New Rheumatologist Gives Patients Hope and Relief From Pain

June 16, 2016

Pam Giger always has been an active person with a passion for gardening and riding her horse, Winchester.

But last year she had to give up these beloved hobbies due to the intense and debilitating pain in her hands, shoulders, elbows and feet caused by her rheumatoid arthritis.

“I couldn’t even think I hurt so bad,” said Giger, 62, of Joplin. “I quit going places and doing things. My life had gotten very, very small.”

Giger was diagnosed with rheumatoid arthritis about 25 years ago. Rheumatoid arthritis is an autoimmune disorder affecting a person’s joints and other body systems that occurs when their immune system mistakenly attacks the tissues in their body.

She had visited a number of rheumatologists over the years to treat her conditions, but never found the right specialist who listened to her and treated her like a partner in her medical care.

That is, until Dr. Anan Afaneh came to town last summer.

Pam Giger can enjoy life again, including riding horses, now that she has her rheumatoid arthritis under control.

Pam Giger can enjoy life again, including riding horses, now that she has her rheumatoid arthritis under control.

New Doctor, New Hope

Shortly after Afaneh joined Mercy Clinic Rheumatology in August in Joplin, Giger booked an appointment in hopes of finding a good rheumatologist close to home. She was not disappointed by the visit with Afaneh.

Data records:
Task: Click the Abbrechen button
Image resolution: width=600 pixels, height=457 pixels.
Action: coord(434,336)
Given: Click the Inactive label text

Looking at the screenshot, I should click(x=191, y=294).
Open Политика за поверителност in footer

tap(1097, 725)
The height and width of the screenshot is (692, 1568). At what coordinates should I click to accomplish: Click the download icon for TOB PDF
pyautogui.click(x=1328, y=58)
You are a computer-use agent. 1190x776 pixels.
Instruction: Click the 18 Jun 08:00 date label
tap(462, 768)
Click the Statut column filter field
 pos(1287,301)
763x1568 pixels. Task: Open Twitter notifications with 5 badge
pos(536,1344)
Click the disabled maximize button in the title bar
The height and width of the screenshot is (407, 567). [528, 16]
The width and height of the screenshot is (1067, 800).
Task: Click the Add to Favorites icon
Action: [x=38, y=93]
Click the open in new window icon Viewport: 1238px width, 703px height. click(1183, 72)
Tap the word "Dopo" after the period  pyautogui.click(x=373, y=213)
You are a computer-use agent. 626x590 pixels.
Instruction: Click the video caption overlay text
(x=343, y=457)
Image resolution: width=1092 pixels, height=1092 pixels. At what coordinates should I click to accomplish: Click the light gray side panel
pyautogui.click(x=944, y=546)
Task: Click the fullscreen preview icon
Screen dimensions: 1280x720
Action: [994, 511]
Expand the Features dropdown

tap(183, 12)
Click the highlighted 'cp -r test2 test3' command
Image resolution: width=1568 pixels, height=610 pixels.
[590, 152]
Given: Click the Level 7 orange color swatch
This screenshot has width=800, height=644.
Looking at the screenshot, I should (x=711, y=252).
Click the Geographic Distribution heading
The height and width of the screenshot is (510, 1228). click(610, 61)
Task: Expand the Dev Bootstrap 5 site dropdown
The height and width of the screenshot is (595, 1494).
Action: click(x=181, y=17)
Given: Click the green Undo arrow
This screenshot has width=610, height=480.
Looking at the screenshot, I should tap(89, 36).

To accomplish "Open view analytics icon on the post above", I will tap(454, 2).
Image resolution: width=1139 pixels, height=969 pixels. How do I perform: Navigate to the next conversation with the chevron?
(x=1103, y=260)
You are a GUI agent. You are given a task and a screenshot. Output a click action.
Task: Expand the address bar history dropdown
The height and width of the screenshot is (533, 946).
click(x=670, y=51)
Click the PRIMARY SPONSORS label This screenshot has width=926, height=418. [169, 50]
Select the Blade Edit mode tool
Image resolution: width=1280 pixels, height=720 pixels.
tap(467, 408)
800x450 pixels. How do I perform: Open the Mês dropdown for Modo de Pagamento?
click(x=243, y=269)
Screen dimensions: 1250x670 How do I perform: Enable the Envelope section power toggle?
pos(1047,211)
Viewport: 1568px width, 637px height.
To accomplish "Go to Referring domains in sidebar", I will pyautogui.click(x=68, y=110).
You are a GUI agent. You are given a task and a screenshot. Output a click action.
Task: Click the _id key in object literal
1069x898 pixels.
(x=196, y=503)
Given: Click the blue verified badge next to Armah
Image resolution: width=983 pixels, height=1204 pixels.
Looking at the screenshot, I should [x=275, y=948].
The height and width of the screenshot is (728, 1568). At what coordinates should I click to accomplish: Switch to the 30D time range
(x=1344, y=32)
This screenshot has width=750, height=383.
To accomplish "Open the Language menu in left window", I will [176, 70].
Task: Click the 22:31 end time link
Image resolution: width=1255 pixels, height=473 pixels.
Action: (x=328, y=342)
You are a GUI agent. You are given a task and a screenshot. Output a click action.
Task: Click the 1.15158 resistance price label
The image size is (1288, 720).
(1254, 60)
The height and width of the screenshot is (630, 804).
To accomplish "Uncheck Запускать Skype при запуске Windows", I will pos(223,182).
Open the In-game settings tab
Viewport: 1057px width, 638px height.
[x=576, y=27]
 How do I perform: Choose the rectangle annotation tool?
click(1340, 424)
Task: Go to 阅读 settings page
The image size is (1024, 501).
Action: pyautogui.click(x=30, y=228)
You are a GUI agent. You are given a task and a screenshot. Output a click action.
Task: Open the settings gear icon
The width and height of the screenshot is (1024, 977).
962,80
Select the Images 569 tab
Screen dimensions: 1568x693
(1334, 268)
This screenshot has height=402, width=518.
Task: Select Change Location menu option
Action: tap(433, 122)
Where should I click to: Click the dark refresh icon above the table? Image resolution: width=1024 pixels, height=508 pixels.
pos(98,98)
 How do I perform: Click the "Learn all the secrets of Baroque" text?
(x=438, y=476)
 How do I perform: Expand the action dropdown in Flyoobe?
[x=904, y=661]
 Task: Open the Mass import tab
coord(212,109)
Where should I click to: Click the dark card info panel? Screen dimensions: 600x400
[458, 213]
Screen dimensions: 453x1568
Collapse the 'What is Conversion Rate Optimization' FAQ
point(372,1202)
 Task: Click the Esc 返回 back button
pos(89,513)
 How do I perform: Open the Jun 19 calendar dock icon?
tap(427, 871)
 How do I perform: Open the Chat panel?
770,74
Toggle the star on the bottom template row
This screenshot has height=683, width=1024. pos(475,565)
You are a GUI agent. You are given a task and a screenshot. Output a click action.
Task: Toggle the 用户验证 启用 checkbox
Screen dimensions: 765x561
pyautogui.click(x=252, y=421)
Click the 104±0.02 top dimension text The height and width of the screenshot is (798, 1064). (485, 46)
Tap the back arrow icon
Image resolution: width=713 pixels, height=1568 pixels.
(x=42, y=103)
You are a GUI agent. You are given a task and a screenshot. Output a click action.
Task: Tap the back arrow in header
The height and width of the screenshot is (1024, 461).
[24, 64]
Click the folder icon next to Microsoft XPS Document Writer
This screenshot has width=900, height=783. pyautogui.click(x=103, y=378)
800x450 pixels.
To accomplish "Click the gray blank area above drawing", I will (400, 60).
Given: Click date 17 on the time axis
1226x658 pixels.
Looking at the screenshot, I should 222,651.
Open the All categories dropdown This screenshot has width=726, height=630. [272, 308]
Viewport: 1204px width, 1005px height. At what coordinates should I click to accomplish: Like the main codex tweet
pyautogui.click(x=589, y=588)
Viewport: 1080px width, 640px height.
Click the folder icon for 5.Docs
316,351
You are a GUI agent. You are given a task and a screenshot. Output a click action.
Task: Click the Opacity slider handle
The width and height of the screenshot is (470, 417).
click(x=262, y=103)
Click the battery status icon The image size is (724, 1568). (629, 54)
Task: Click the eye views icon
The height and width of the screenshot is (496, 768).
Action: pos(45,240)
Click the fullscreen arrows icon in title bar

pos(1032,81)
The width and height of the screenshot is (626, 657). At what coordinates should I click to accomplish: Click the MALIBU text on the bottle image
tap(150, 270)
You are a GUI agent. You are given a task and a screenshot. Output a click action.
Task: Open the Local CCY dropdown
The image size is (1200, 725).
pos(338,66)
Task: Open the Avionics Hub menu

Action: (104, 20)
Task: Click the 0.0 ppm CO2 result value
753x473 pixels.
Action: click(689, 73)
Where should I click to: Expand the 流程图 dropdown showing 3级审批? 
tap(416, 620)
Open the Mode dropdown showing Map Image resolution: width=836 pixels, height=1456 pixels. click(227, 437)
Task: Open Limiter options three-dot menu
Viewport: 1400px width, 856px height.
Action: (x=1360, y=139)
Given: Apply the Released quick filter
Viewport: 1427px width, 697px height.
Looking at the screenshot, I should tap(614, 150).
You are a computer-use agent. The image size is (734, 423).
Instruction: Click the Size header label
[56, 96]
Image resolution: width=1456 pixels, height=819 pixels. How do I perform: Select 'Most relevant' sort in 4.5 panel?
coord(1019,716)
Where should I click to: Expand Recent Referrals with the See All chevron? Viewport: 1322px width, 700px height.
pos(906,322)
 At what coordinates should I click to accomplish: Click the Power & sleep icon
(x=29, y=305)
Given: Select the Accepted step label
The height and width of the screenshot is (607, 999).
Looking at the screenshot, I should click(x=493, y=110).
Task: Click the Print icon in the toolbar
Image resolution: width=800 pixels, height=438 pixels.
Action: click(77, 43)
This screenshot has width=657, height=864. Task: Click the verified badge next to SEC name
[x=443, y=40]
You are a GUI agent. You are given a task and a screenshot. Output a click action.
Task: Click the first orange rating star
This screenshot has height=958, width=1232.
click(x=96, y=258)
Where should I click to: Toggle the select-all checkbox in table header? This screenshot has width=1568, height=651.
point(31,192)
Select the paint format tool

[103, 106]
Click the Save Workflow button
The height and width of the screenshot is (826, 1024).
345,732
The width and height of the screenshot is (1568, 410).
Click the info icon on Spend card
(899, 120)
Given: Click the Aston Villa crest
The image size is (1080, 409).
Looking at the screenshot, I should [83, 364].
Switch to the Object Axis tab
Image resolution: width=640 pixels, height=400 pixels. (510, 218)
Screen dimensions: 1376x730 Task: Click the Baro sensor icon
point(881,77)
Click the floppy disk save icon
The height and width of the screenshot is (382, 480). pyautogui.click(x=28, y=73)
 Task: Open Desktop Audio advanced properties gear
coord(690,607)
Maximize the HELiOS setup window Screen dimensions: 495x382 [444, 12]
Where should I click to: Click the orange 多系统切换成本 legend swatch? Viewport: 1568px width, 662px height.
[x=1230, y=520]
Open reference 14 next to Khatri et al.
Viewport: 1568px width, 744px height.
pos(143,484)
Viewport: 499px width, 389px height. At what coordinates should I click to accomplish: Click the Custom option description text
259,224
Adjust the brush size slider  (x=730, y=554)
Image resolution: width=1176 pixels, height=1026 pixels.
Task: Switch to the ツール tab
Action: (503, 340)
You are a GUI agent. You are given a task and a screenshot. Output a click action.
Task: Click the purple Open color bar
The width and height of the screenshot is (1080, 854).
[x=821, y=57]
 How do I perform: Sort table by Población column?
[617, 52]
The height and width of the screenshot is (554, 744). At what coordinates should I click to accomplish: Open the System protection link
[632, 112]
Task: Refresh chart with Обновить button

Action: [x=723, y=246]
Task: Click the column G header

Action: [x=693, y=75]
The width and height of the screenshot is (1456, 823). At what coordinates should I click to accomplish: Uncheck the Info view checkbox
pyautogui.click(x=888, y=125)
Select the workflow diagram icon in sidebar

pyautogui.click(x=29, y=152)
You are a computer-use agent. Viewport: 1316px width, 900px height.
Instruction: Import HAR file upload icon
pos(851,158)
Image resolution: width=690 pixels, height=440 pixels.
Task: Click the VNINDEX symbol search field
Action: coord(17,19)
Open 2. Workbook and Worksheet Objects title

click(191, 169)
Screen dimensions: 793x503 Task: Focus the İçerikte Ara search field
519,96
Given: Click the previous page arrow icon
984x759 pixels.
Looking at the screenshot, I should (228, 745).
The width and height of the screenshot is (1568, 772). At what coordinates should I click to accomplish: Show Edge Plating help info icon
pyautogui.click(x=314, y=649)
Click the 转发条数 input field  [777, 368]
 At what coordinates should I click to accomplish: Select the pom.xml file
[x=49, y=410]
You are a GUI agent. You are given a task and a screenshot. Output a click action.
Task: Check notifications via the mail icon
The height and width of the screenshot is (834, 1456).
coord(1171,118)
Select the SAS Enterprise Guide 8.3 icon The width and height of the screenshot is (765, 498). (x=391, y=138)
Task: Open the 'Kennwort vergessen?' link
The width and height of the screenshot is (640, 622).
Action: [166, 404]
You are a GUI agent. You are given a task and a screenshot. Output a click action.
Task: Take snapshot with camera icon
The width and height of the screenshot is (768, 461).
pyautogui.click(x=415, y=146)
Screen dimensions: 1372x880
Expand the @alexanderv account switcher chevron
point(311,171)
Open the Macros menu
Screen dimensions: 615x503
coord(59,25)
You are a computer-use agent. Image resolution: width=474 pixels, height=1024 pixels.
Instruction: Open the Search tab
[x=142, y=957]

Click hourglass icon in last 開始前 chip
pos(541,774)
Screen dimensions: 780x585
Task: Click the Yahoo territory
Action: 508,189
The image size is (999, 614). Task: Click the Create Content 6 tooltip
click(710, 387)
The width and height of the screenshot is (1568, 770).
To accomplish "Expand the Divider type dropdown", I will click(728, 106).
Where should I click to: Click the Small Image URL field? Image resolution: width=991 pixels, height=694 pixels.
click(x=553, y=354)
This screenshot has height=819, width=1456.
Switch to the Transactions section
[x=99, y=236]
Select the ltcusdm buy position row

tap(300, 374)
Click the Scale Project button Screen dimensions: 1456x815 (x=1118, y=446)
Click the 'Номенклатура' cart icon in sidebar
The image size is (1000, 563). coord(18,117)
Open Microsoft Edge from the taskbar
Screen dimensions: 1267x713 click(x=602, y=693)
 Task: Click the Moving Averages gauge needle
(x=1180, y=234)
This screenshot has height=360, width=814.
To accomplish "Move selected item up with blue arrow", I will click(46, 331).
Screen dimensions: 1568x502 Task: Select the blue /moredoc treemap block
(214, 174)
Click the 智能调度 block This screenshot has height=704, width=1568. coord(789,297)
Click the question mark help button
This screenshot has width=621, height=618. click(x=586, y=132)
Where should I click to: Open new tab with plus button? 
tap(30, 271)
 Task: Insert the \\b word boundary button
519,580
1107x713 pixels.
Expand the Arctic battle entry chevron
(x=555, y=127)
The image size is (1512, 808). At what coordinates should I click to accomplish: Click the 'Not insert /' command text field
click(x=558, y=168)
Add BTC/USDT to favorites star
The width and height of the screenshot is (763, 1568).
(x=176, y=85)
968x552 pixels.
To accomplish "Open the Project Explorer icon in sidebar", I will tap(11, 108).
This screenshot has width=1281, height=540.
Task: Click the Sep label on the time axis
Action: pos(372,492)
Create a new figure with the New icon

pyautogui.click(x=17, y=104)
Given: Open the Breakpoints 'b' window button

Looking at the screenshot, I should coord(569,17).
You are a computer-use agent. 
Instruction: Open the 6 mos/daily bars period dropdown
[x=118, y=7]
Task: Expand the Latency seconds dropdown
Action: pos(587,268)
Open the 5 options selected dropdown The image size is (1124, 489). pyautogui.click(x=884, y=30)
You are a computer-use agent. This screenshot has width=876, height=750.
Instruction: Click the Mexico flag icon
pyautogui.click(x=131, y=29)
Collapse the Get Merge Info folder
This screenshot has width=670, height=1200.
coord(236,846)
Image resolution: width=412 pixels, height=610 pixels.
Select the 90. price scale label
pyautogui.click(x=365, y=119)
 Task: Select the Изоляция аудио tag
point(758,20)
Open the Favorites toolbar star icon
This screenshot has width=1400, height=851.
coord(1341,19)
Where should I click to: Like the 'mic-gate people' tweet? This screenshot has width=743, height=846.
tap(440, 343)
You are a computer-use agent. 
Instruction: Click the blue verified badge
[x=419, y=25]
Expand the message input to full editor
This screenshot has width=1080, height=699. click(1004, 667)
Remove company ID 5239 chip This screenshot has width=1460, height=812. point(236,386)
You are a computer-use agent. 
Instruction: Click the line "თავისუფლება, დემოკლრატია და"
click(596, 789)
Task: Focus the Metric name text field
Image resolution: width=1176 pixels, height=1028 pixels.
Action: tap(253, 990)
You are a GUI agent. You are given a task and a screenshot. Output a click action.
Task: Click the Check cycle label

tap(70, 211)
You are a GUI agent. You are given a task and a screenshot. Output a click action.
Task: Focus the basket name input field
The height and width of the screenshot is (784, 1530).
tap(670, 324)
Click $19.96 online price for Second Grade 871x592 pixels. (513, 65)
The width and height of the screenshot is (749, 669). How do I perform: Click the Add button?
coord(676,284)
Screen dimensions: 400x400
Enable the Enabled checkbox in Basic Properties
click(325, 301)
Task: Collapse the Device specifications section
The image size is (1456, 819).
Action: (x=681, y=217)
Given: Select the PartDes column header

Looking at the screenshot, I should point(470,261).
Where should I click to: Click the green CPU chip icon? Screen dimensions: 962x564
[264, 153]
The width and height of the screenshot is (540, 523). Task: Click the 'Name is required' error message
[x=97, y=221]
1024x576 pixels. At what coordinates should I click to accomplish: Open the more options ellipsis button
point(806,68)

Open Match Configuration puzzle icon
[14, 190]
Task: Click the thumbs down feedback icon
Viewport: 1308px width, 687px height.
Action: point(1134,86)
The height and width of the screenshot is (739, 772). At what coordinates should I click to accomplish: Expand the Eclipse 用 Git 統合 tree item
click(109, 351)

[TASK A]
Answer these questions from the article about the new rheumatologist, one line each:
(i) What is the name of Pam Giger's horse?
(ii) About how long ago was Giger diagnosed with rheumatoid arthritis?
(iii) In what month did Dr. Anan Afaneh join Mercy Clinic Rheumatology in Joplin?
[TASK B] Write the next few paragraphs of the article about the new rheumatologist, picking up after its final sentence.

[ANSWER SPACE A]
(i) Winchester
(ii) About 25 years ago
(iii) August

[ANSWER SPACE B]
“When I met Dr. Afaneh, I thought, ‘Oh my, what a blessing,’” she said. “He’s one of the greatest things that’s happened in my life in a long time because he sits and listens to you. Then, the two of us came up with a plan. I’ve been to a lot of doctors who don’t listen, and I felt like I didn’t have control of my body. Dr. Afaneh is not like that at all. He’s so caring, knowledgeable and understanding.”

Afaneh ordered several tests during that first visit and, together with Giger, decided on a treatment plan. She began weekly Enbrel treatments, which are self-administered injections designed to lower her immune system response to reduce pain and keep joint damage from getting worse.

While on this treatment, she has to have frequent blood tests because she is more at risk of developing an infection, which is why having a rheumatologist who keeps a close eye on her overall health is so vital.

Since starting the injections, Giger’s life has changed dramatically for the better. She is able to resume gardening and horseback riding and even went on a trip last fall to Texas to see her daughter compete in a horse show. Prior to the treatment, she hadn’t travelled for years.

“Before I saw him, I quit riding my horse and I couldn’t do anything because I hurt so bad, which made my soul hurt and made me depressed,” Giger said. “It made me want to give up. I don’t want to give up now. I have hope.”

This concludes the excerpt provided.